Mary is also supervising and acting as an adviser for a Harvard University student at USP. However her biggest challenge which she has just taken up this week is teaching creative writing to women in Suva Prison. Mary will continue with this for a year she said she was looking forward to be involved in such a project.

Joining the creative writing program at USP, she said, was the best thing that happened to her.
"The best thing to do is join the creative writing program at USP because that is the best thing that ever happened to me. Doing a course is important because it develops your writing."

Mary's source of inspiration for writing further is her lecturer in creative writing program, David Whish-Wilson. Mary loves digging into history, especially the history of the place she comes from. She comes from the old capital Levuka on Ovalau.
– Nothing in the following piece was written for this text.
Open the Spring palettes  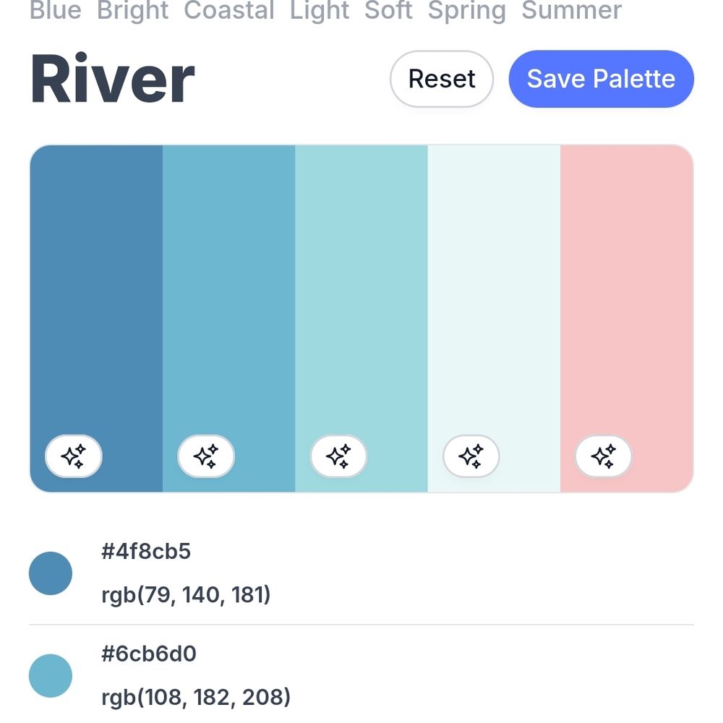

At the moment, she is working on a novel based on the history of Levuka and when she completes the book, it will be a big achievement for her. In fact, all her writing, she says were inspired by the place she comes from.

"It is my town and the people there inspire me in all my writings. I am proud of where I come from." With no doubt English was Mary's favourite subject at Levuka Public School.

"I loved English in high school and I would really like to thank my teachers who shaped my writing from the beginning including Suli Sandys, Sera Lockington, Swadesh Kumar and Frances Pene."

She has been writing for the past 15 years and writing is what she wants to do for the rest of her life. "I always wanted to be a writer. Writing is something I was doing as a sideline thing until I made up my mind that it was what I wanted to do in life.

"I would like to spend the rest of my life writing. It does not matter how I do it but I know I will do it somehow," she said.